LINCOLN, Neb. (AP) — A Republican state lawmaker from Nebraska is blasting his party for “enabling white supremacy in our country” and calling on the state’s all-GOP congressional delegation to speak out against President Donald Trump’s inflammatory comments about minorities.

Sen. John McCollister, a moderate Republican from Omaha, made the comments on Twitter late Sunday in response to weekend mass shootings in Ohio and Texas that left more than 30 dead. Officials have said the suspect in the El Paso, Texas shooting posted an online diatribe against immigrants before that shooting.

In an interview Monday, McCollister said the shooting was a “tipping point” for him to call out his party, although he doesn’t plan to change his affiliation.

“I hope big-name Republicans will be more willing to take a strong stand against some of the lack of moral activity by some of our Republican office holders,” McCollister said.

In a string of Twitter postings, McCollister singled out President Donald Trump, “who continually stokes racist fears in his base.”

“The Republican Party is enabling white supremacy in our country,” he wrote. “As a lifelong Republican, it pains me to say this, but it’s the truth.”

McCollister pointed to Trump’s vulgar description of African countries during an immigration discussion with lawmakers and his public statement that four liberal, minority congresswomen should “go back” to their countries of origin. All four of the House Democrats are American citizens and three were born in the United States.

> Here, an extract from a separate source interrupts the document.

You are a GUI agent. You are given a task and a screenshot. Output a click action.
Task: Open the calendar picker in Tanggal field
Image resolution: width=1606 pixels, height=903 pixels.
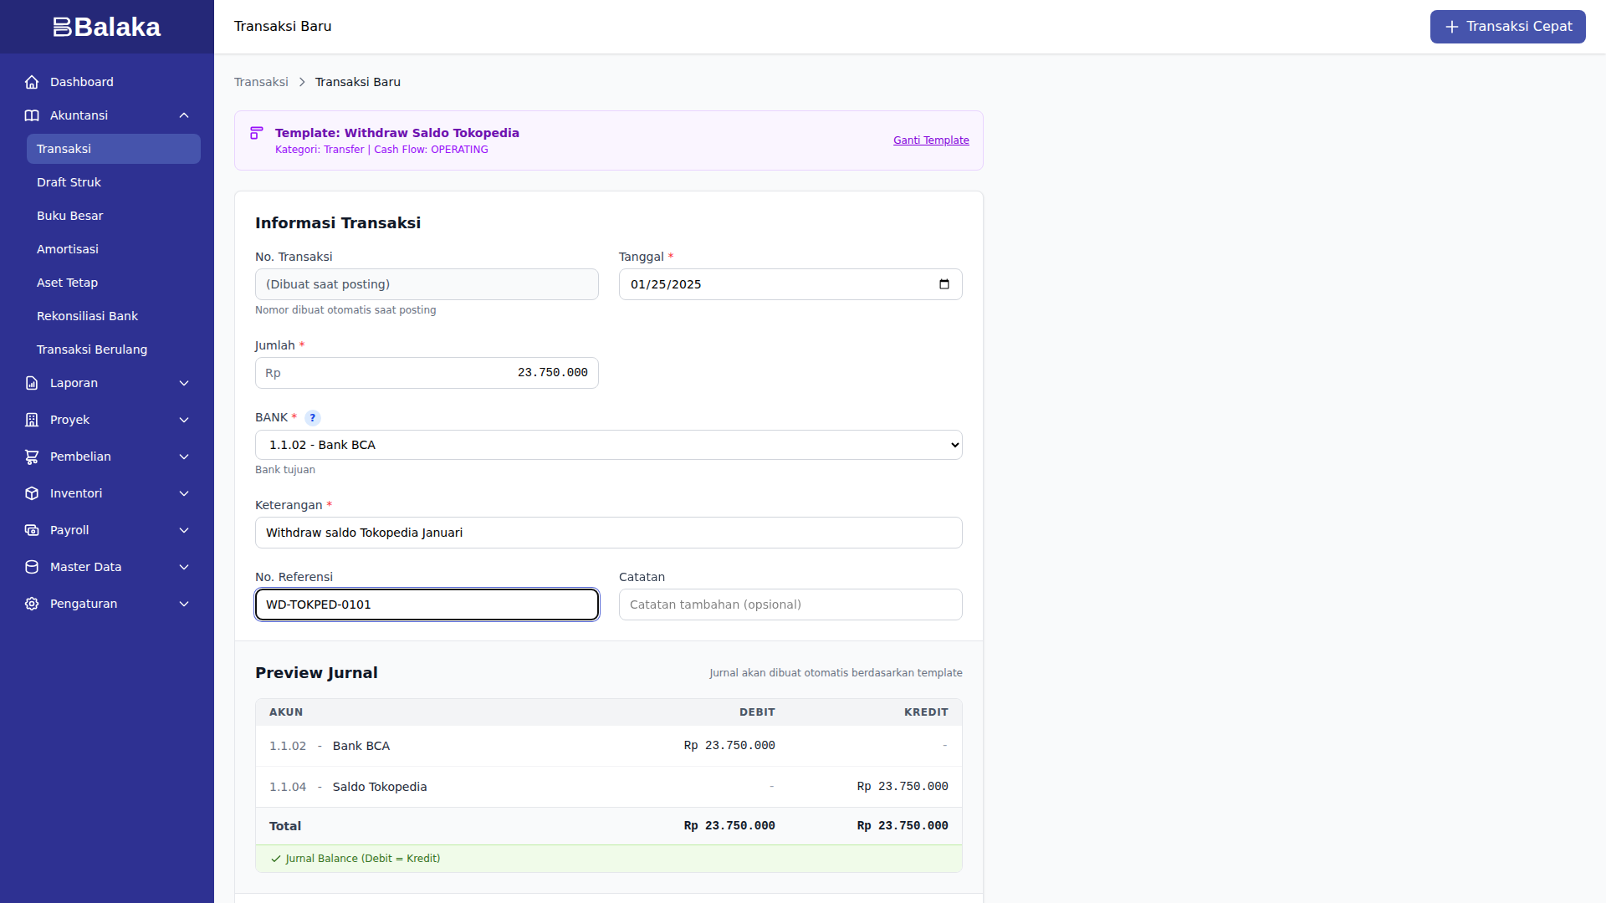coord(944,284)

Most of Nebraska’s congressional delegation remained silent after Trump’s remarks or offered subdued criticism. U.S. Rep. Don Bacon of Omaha’s 2nd Congressional District called the statements “unacceptable” but stopped short of labeling them racist.

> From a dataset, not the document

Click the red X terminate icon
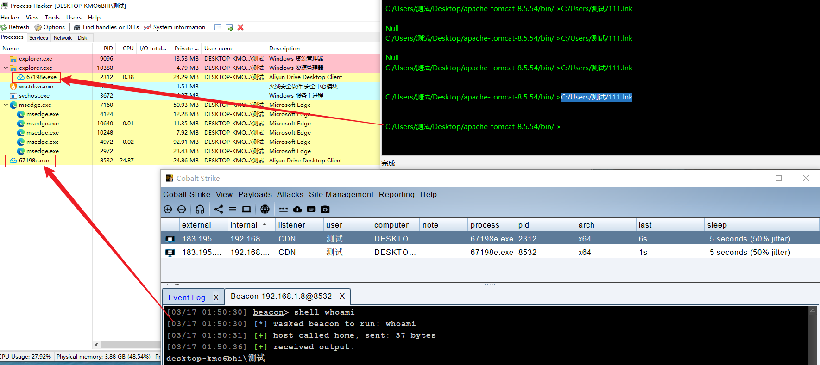Image resolution: width=820 pixels, height=365 pixels. [x=240, y=27]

Gov. Pete Ricketts, a Republican Trump supporter who has been at odds with McCollister in the past, defended the president Monday afternoon and said white supremacy and racism have no place in the United States.

“Contrary to baseless accusations made on social media, the Republican Party does not tolerate such hateful views,” Ricketts wrote on Twitter, without mentioning McCollister.

McCollister said many Republican lawmakers look the other way when the president makes such comments out of fear it will hurt their re-elections. He said he wasn’t suggesting that all Republicans were racist, but was frustrated that party leaders haven’t done more.

“The time is now for us Republicans to be honest with what is happening inside our party,” he said. “We are better than this and I implore my Republican colleagues to stand up and do the right thing.”

McCollister said Monday the GOP also needs to champion wind energy, environmental protections and the National Park System.

McCollister, 72, is the son of former Nebraska U.S. Rep. John Y. McCollister, a Republican who served from 1971-1977. As a state legislator, he represents an Omaha district once held by former U.S. Rep. Brad Ashford, a former moderate Republican who switched to the Democratic Party and was elected to one term in Congress.

McCollister is serving his second and final term in the officially nonpartisan Nebraska Legislature, and has clashed with party before with his support for expanding Medicaid. He also voted against a bill sought by abortion opponents to create a state-sanctioned license plate displaying the words “Choose Life.”

McCollister can’t seek re-election due to term limits, and because Nebraska’s system is nonpartisan, party leaders can do little to retaliate against him.

One former Nebraska lawmaker, state Sen. Laura Ebke, was defeated in her 2018 re-election bid after leaving the Republican Party in 2016 and registering as a Libertarian.

Ebke said the rise of Trump played a small role in her decision, but she was more concerned about the party’s direction and Gov. Pete Ricketts’ demand for more “platform Republicans” in the Legislature.